Meet New Oscott Village resident, Jean!

Jean and Pete met at the railway station when she was just 17. He was the young soldier who carried her case, then ate her sandwiches on the train. They were married for 52 years and when he died she said: ‘I felt as if my right arm had been cut off.’

It was the support of her family and her friends at New Oscott Retirement Village that helped to pull her through. Scores of residents at the village know just what it is like to lose someone they love.

Pete Humphreys was steady and reliable, and that’s what Jean loved about him. He was a former Birmingham policeman who enjoyed family holidays, making sandcastles on the beach with his children as they were growing up.

In 2010, a year after their golden wedding, Jean and Pete moved to New Oscott Village. They were getting older and Jean was concerned about what would happen to Pete if she died first, because she was more outgoing.

‘The kids used to laugh because everywhere we went we were always holding hands,’ she says.

Pete ran the choir at New Oscott Village and volunteered on reception and they both made new friends.

Then in November 2011 they went on holiday to Benidorm.
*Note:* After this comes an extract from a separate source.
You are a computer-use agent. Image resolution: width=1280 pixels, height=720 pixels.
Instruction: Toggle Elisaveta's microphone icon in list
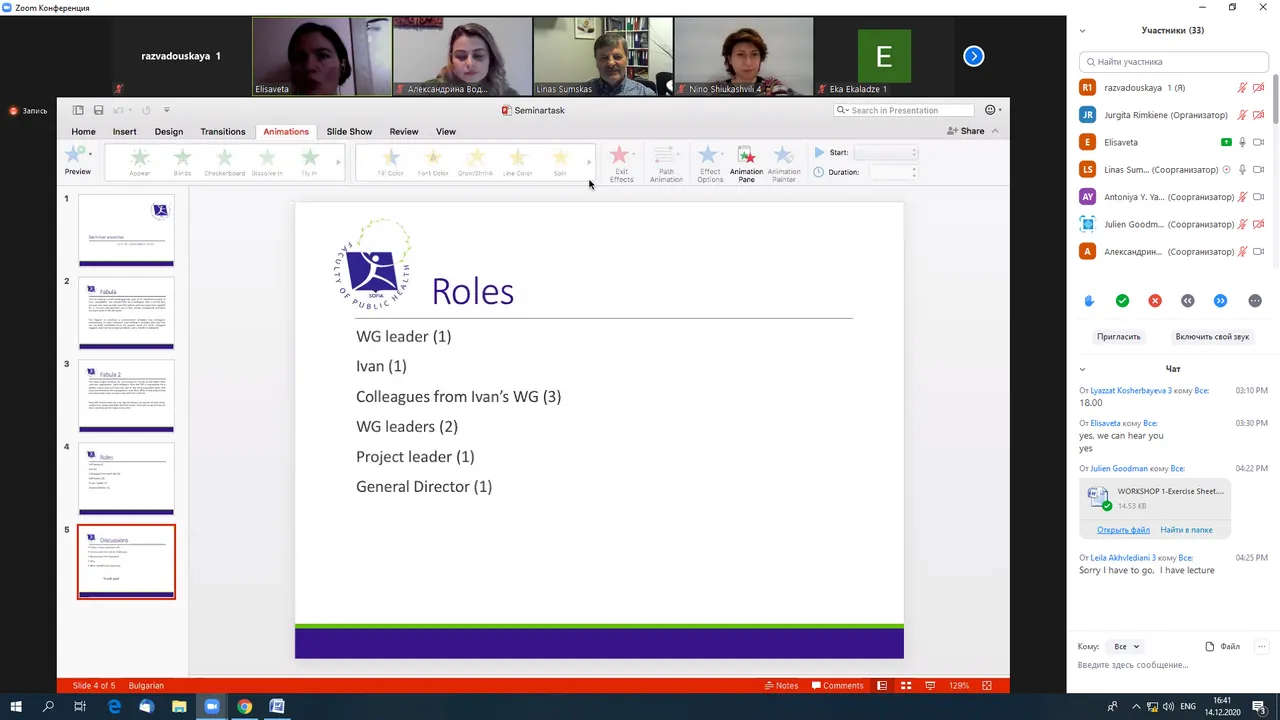pos(1243,142)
During the holiday 75-year-old Pete was diagnosed with terminal cancer, they were taken back in an air ambulance and he died just days later.

At first Jean didn’t want to leave her apartment, she knew that if anyone sympathised with her she would cry.

It was hard when she went back to her volunteer roles in reception and in the bar, but she says: ‘Nobody wants to see someone behind the bar in tears. You shut off when you came out of the front door and left your sadness behind until you went back through the door again.’

A resident who had been widowed told her ‘You have to start making a life for yourself.’ Another persuaded her to play dominoes on a Monday night.

When Jean started coming down to watch some of the events she says ‘I felt so guilty for enjoying myself.’ During line dancing she sat at the back for weeks until the residents finally persuaded her to join in.

Now in her seventies, she is busy almost every night. On Monday night it’s dominoes, on Tuesday she has started a ladies darts team, on Thursday she does line dancing and at the weekend she volunteers in the bar.

Jean still misses Pete but she says: ‘How can you walk around crying when there are other people in the same position.’

Many of her friends have been widowed. ‘We say we don’t know how we would have coped in our own houses,’ she says.

There’s sadness when she hears the Don Williams song ‘You’re My Best Friend’ and it reminds her of concerts she went to with Pete. But first one resident puts their arm around her, and then another. They know.

‘I can’t tell you the support the residents give to each other,’ she says. ‘I have some very close friends here.’